Enunciado
Traduce al inglés esta oración del texto sobre la afabilidad y la dulzura: "Sin embargo, no siempre debemos fiarnos de las apariencias; la educación y las costumbres del mundo pueden dar el barniz de estas cualidades."

Bloque de texto
---------------
La afabilidad y la dulzura
6. La benevolencia para con sus semejantes, fruto del
amor al prójimo, produce
la afabilidad y la dulzura que son su manifestación.
Sin embargo, no siempre debemos
fiarnos de las apariencias; la educación y las
costumbres del mundo pueden dar el barniz
de estas cualidades. ¡Cuántos hay cuya fingida bondad
sólo es una máscara para el
exterior, un hábito cuyo corte calculado disimula las
deformidades ocultas! El mundo
está lleno de esas gentes que tienen la sonrisa en los
labios y el veneno en el corazón;
"que son dulces con tal que nadie les incomode,
pero que muerden a la menor
contrariedad; cuya lengua dorada, cuando hablan cara a
cara, se cambia en dardo
envenenado cuando están ausentes". A esa clase
pertenecen también esos hombres que
son benignos fuera de casa y que dentro, tiranos
domésticos, hacen sufrir a su familia y a
sus subordinados el peso de su orgullo y de su
despotismo; parece que quieren
desquitarse de la opresión que se impusieron fuera; no
atreviéndose a presentarse como
autoridad a los extraños que les reducirían a sus
verdaderos límites, quieren a lo menos,
hacerse temer de los que no pueden resistirles; su
vanidad consiste en poder decir: "Aquí
yo mando y se me obedece", sin pensar que podrían
añadir con mucha más razón: "Y me
aborrecen".
---------------
Datos proporcionados
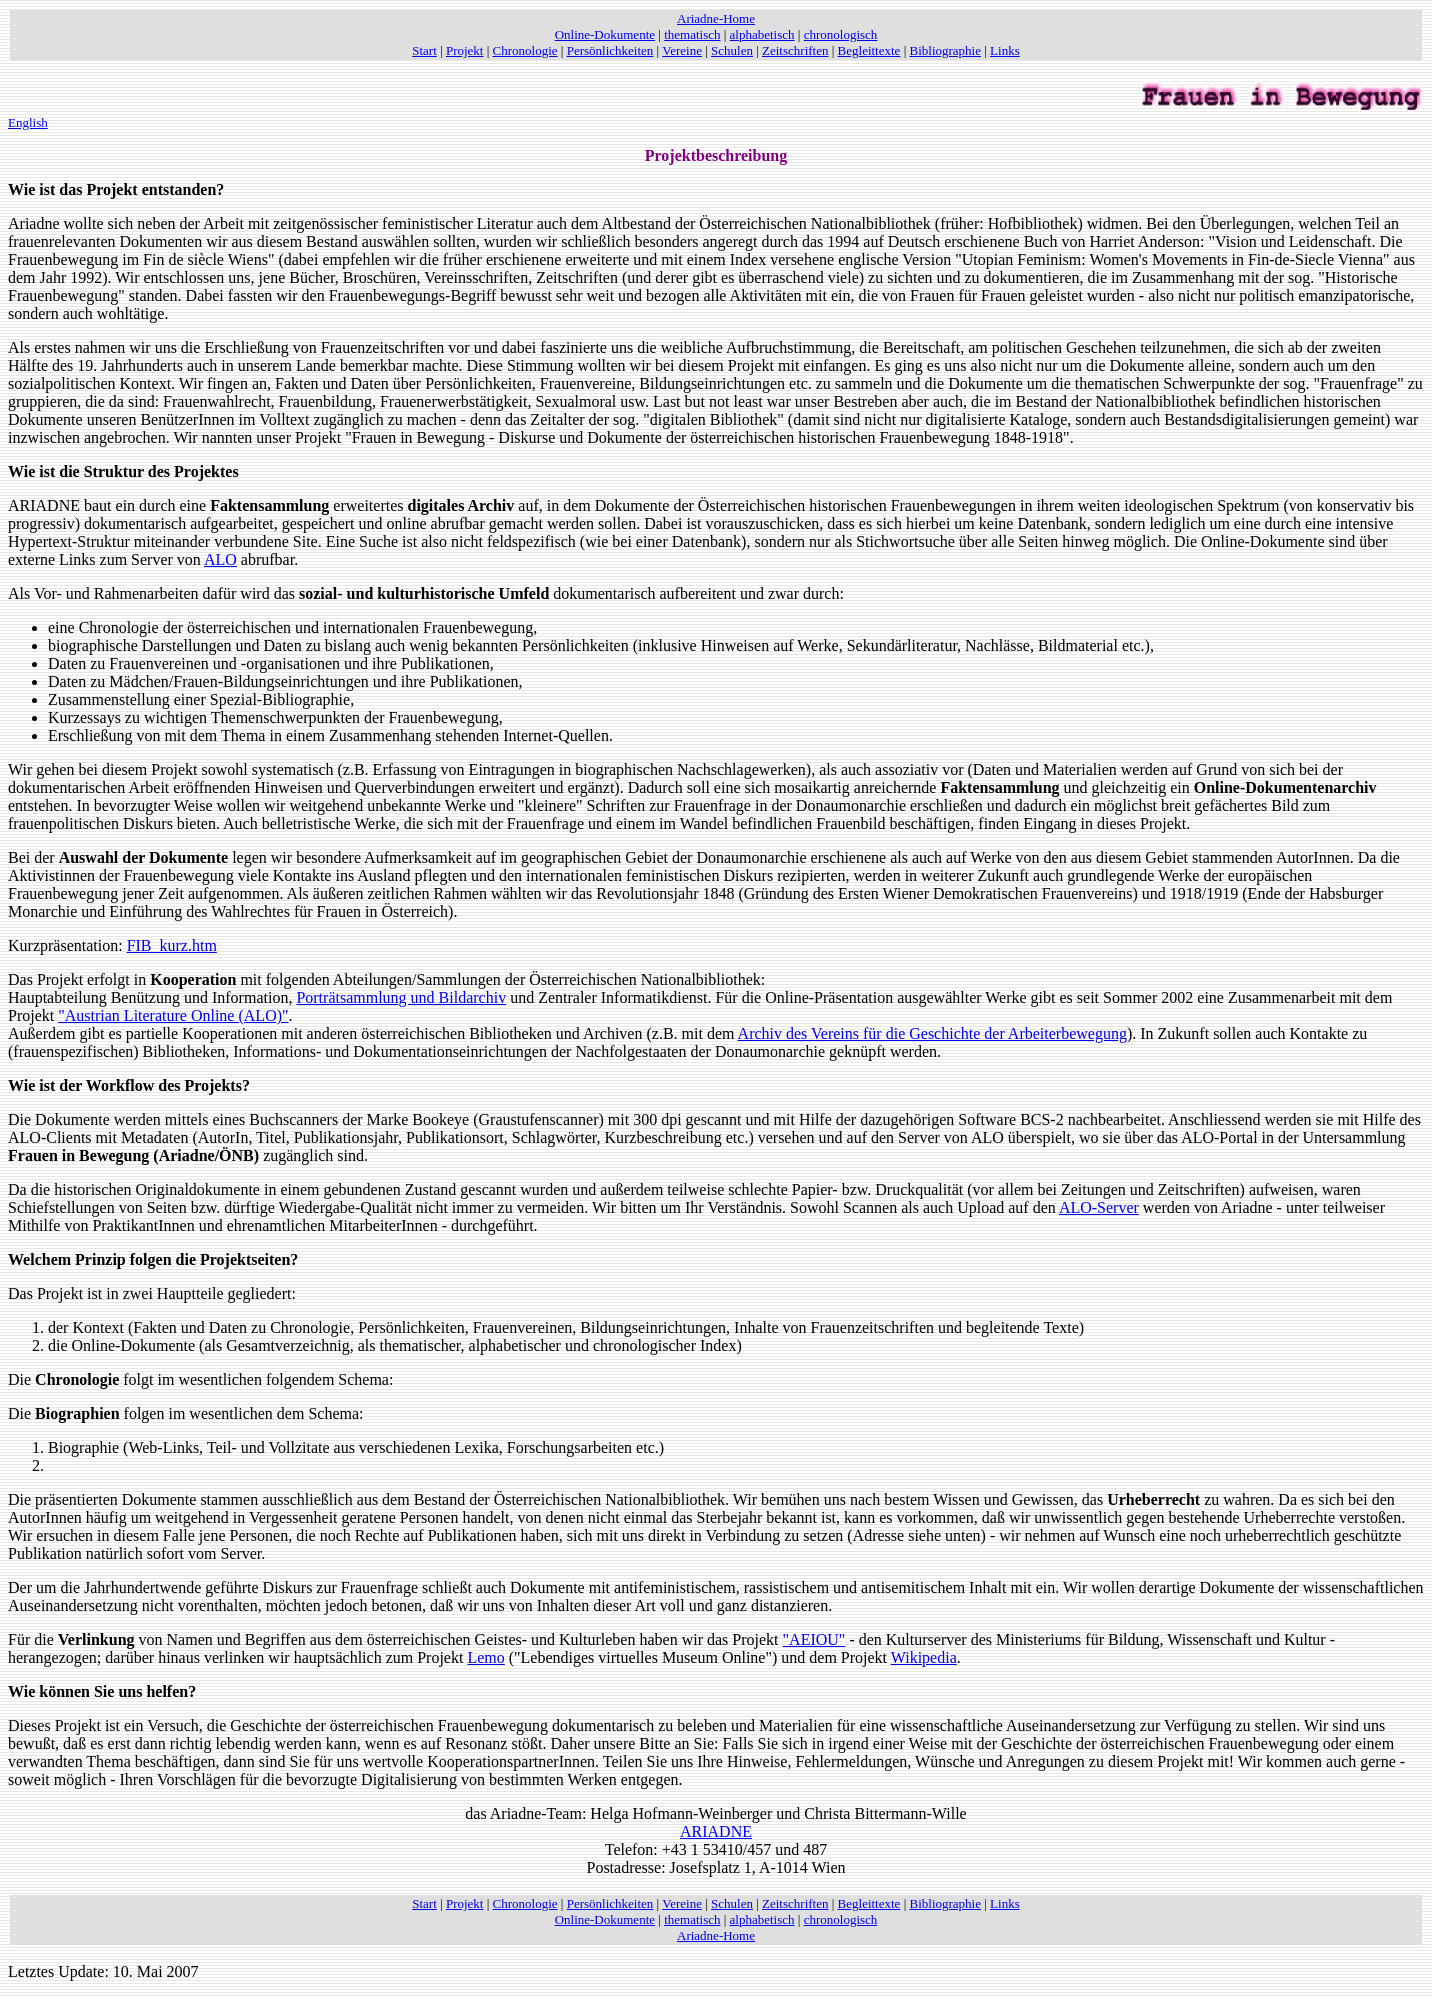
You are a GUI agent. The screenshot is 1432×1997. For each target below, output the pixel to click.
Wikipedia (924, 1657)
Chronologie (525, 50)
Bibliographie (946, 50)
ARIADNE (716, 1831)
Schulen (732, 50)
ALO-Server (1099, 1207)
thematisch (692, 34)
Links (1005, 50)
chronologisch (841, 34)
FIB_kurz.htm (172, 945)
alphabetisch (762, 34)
---------------
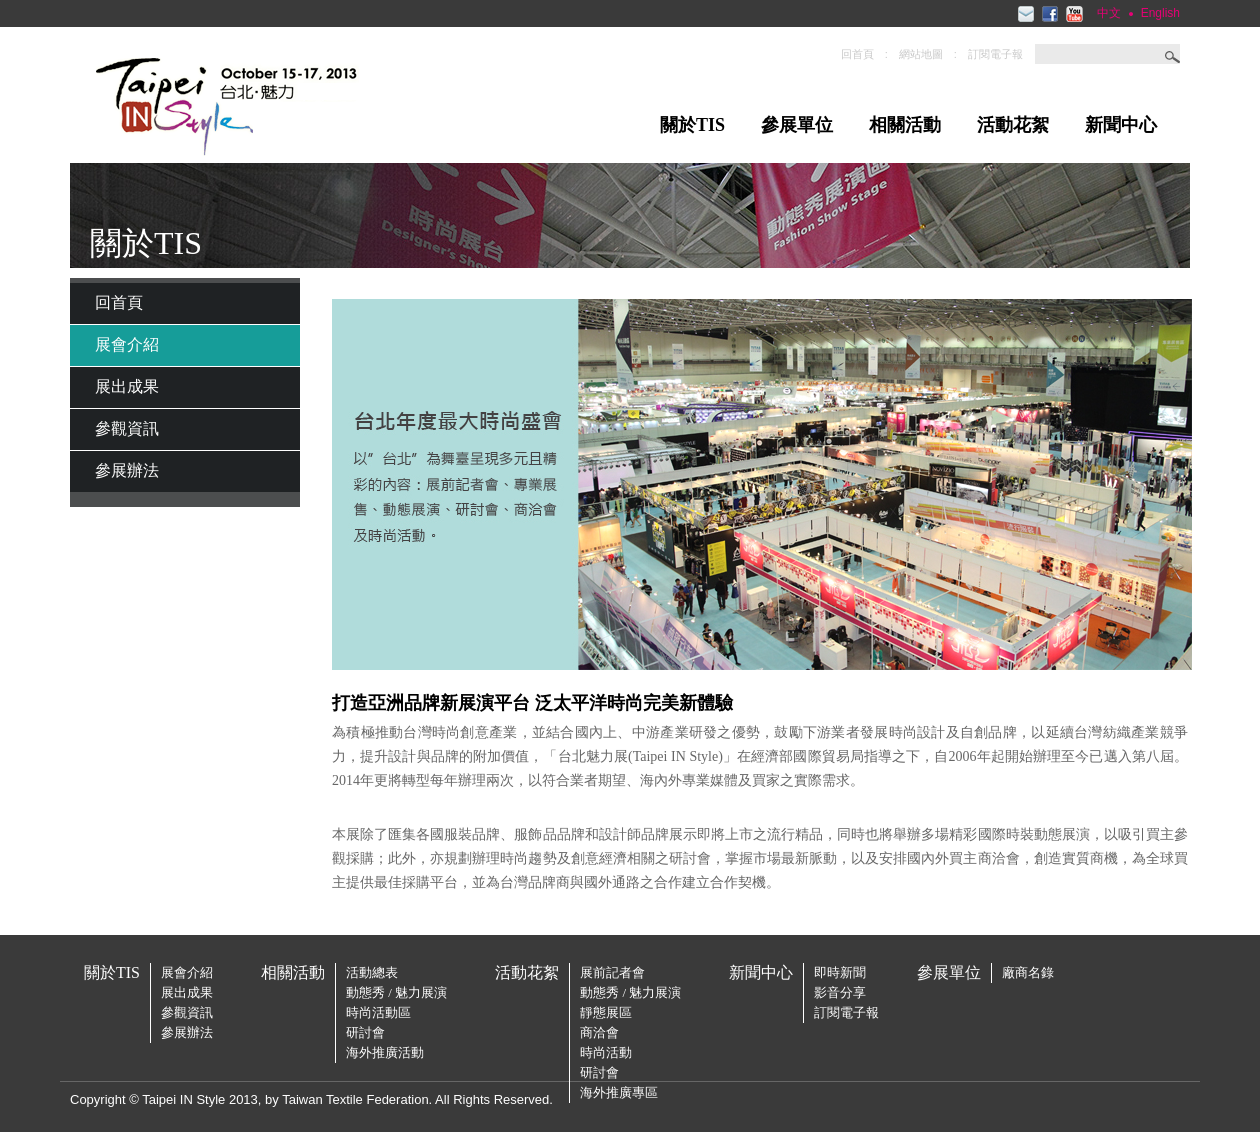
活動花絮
---------------
Resultado
However, we should not always trust appearances; upbringing and the customs of the world can provide the veneer of these qualities.